Jonathan Scott Sieben, OAM (born 24 August 1966) is an Australian former butterfly swimmer of the 1980s, who won gold in the 200-metre butterfly at the 1984 Summer Olympics in Los Angeles Olympics.

Hailing from Brisbane, Queensland, Sieben was coached by Laurie Lawrence, and made his debut at the young age of 15 at the 1982 Commonwealth Games in Brisbane, where he captured a bronze in the 200-metre butterfly, as well as gold in the medley relay. Sieben and Lawrence continued their preparation for Los Angeles, but were given little chance. Sieben was known to his friends as The Shrimp, as he stood just 173 cm, in contrast to the dominant swimmer of the time, West Germany's Michael Gross, the world record holder, known as The Albatross with his 200 cm frame and 225 cm wingspan. He also faced the 100-metre butterfly world record holder, the United States' Pablo Morales. Sieben swam in the wake of Gross and Morales in the first 150 metres, before storming home in the last 50 metres to claim the gold medal in a world record time of 1 m 57.04 s, more than four seconds faster than he had ever swum before. He also collected a bronze medal after swimming in the preliminaries of the medley relay. He was named the Young Australian of the Year in 1984.
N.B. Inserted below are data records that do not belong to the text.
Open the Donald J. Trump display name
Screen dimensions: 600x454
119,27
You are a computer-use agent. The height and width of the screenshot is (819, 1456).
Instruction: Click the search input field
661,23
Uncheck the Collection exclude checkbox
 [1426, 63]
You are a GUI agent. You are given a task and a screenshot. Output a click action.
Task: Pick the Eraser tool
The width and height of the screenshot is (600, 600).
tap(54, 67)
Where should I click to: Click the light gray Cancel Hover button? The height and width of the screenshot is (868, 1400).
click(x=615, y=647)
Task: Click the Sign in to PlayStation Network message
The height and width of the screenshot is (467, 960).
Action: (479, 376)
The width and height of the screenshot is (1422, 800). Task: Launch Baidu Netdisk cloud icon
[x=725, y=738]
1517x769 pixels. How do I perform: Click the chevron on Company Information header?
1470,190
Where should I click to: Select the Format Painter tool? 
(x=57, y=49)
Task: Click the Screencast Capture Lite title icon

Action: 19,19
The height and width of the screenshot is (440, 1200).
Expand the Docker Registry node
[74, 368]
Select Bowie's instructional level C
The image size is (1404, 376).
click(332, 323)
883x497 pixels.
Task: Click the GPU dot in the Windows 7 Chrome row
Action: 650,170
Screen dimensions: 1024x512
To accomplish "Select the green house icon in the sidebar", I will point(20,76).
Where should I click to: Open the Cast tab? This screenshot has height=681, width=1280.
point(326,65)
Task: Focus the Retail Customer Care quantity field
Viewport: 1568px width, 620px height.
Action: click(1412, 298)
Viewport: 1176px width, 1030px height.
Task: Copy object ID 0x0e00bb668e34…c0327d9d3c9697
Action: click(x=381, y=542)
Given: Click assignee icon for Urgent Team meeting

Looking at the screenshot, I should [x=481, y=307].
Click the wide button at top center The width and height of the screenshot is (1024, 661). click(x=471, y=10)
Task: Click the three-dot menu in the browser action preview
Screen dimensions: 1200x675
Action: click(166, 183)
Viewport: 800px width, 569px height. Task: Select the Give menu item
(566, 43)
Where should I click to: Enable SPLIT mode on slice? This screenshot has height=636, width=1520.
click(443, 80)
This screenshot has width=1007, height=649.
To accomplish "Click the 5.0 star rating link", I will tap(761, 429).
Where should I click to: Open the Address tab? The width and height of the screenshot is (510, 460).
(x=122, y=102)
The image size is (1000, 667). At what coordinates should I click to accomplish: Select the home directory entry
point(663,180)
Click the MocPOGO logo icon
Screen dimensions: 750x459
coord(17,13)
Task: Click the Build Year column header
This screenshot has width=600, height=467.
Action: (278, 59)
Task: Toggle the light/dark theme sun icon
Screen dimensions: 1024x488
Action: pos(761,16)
By the 1988 Summer Olympics in Seoul, Sieben's ability had waned, and the selectors did not choose him for the 200 m butterfly. He finished fourth in the 100-metre butterfly. He continued onto the 1992 Summer Olympics in Barcelona, but failed to reach the final of the 100-metre butterfly individual event.  He formed part of Australia's 4x100-metre medley relay team that finished 7th in the final, in a national record time of 3:42.65.

Sieben was inducted into the Sport Australia Hall of Fame in 1985.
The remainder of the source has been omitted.